Virginia Overton: Skulpturen aus ausgedienten Materialien

Das Kunstmuseum Winterthur zeigt ab dem 5. September Arbeiten von Virginia Overton. Die Künstlerin kreiert poetische Werke aus ausgedienten Materialien. Sie verbindet kunsthistorisches Bewusstsein und ein feines Gespür für Materialästhetik mit einem nachhaltigen Umgang mit Ressourcen. Für die Ausstellung arbeitet sie mit Ausschussmaterial der Kunstgiesserei St. Gallen und bezieht die Räume in Winterthur mit ein.

Virginia Overton (* 1971 in Nashville) fertigt Skulpturen aus ausgedienten Materialien an. Sie verwendet beispielsweise freigelegte Stahlträger und Holzbalken aus Gebäuden oder zerlegt ausgediente Fahrzeuge und Reklameschriftzüge. Aus den Einzelteilen montiert, schraubt und schweißt sie großformatige Strukturen, baut architektonische Eingriffe oder kreiert Wandobjekte. So wird beispielsweise ein Kranwagen zur Brunnenskulptur mit spielerischem Wasserkreislauf. Damit zitiert die Künstlerin das Readymade-Prinzip, lenkt den Blick jedoch auf die Gebrauchsspuren, Geschichte und die ursprüngliche Funktion der verwendeten Elemente. „Ein Stück Holz bleibt ein Stück Holz – auch im Kunstkontext”, sagt Overton. Durch diese Materialtreue sind ihre Werke fest in der Realität verankert und nah an sozialer und funktionaler Lesbarkeit.
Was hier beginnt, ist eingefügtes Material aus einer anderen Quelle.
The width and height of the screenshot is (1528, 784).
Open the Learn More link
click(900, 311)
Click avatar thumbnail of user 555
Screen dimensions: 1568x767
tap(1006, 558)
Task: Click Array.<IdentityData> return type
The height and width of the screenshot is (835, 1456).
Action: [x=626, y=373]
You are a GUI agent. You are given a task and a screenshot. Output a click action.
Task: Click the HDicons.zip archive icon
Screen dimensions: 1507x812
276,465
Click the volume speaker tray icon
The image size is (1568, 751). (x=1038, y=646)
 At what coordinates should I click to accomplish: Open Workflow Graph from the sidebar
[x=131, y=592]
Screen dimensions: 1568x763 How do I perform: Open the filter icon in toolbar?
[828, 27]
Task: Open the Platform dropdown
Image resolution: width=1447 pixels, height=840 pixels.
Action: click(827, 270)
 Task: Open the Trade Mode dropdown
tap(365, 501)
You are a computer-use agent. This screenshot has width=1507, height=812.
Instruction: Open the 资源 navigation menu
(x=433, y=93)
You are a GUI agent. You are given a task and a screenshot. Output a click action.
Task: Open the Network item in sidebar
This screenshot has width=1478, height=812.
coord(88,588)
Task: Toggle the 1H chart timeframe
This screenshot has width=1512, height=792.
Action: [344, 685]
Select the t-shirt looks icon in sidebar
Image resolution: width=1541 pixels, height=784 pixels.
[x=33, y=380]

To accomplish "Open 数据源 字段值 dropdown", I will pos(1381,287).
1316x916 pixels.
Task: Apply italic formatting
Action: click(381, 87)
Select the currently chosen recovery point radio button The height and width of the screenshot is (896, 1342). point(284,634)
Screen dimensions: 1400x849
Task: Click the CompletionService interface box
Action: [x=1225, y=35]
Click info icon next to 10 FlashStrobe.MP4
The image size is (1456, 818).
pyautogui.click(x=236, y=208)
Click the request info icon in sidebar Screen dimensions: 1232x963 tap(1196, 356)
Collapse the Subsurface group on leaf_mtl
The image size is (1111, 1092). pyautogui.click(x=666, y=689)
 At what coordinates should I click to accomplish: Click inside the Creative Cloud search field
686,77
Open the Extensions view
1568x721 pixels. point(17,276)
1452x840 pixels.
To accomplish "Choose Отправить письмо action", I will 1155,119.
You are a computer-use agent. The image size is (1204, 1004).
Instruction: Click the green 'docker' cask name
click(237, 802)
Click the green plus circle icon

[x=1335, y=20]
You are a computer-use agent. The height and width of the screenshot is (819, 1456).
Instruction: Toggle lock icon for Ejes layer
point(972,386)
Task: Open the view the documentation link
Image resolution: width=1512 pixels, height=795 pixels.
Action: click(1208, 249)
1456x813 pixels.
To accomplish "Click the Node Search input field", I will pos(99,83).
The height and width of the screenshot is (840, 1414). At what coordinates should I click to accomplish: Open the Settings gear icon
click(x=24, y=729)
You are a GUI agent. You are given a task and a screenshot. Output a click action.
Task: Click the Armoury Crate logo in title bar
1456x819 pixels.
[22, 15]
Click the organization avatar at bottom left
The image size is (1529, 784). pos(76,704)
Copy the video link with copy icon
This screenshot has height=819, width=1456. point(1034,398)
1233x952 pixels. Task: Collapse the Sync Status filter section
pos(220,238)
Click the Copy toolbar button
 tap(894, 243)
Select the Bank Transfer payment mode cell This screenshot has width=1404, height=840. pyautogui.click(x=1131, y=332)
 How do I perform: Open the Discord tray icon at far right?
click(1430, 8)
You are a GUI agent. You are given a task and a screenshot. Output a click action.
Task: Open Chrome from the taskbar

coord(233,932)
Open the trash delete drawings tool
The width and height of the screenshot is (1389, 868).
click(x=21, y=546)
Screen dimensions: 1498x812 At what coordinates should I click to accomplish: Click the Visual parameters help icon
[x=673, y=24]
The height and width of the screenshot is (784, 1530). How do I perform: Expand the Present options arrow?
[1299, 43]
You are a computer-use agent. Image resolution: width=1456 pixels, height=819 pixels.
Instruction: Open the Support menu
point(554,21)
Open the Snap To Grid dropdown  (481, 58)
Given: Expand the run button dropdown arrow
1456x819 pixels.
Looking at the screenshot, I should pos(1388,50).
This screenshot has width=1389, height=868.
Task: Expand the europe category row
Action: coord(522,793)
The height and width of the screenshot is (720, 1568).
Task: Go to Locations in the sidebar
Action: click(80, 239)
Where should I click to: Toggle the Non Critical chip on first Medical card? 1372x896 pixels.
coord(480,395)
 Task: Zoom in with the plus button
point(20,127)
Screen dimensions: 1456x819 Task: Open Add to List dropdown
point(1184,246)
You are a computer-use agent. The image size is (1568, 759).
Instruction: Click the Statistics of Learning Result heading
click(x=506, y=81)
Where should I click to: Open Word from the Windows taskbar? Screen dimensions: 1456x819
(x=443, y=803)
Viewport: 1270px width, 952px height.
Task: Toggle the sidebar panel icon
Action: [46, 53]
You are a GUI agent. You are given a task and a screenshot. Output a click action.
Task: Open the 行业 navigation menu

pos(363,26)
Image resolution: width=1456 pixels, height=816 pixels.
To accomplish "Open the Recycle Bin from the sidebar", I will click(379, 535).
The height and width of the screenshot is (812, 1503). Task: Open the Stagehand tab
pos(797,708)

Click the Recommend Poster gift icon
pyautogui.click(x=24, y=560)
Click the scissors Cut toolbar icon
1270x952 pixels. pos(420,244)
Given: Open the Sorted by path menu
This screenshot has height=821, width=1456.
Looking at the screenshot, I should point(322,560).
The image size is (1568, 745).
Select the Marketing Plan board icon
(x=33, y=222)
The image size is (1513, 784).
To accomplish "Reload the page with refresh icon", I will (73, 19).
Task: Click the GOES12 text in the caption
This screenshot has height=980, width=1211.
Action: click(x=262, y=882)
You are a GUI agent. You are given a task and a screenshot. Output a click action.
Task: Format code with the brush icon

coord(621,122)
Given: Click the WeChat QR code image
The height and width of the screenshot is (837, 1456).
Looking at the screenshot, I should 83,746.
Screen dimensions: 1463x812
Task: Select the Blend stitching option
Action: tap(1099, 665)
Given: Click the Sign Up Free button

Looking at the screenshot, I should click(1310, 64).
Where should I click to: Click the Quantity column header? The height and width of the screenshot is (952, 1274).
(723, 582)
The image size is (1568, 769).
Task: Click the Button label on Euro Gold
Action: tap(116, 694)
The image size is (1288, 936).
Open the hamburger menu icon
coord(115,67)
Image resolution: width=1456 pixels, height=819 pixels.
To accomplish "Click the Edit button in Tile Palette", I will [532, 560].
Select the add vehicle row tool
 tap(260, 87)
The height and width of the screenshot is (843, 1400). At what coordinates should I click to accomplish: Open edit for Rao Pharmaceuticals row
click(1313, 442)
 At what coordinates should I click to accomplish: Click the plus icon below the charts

Beeinflusst von der Post-Studio-Kunst, wie sie durch die Minimal Art geprägt wurde, arbeitet sie bevorzugt vor Ort und hat dabei stets die spezifischen Ausstellungsräume im Blick. Dabei verbindet sie kunsthistorisches Bewusstsein und ein feines Gespür für Materialästhetik mit einem reflektierten Umgang mit ökologischen, sozialen und ökonomischen Fragestellungen der Gegenwart. Ihr ist ein nachhaltiger Umgang mit Ressourcen wichtig: Viele ihrer Skulpturen sind reversibel, das Material wird nach der Ausstellung wieder in den industriellen Kreislauf zurückgeführt und nicht um die halbe Welt transportiert. Das wirft nicht nur Fragen nach dem Wert von Kunst, sondern auch nach ihrer Verantwortung gegenüber der Umwelt auf. Overtons „Do-it-yourself”-Strategie basiert auf einer pragmatischen Arbeitsweise. Sie fügt der Welt kein neues Material hinzu, sondern neue Konstellationen und Verbindungen aus organischen, synthetischen und mechanischen Komponenten, die in ihrer Gegensätzlichkeit unsere Sinne schärfen. Es gelingt ihr, eine Ästhetik der Sachlichkeit zu formulieren, die die poetischen Aspekte von Proportionen, Schwerkraft und Gleichgewicht einfängt. Ihre Werke eröffnen Bedeutungsräume zwischen Konstruktion und Dekonstruktion, zwischen (Bau-)Arbeit und Kunst sowie zwischen Funktion und Symbol.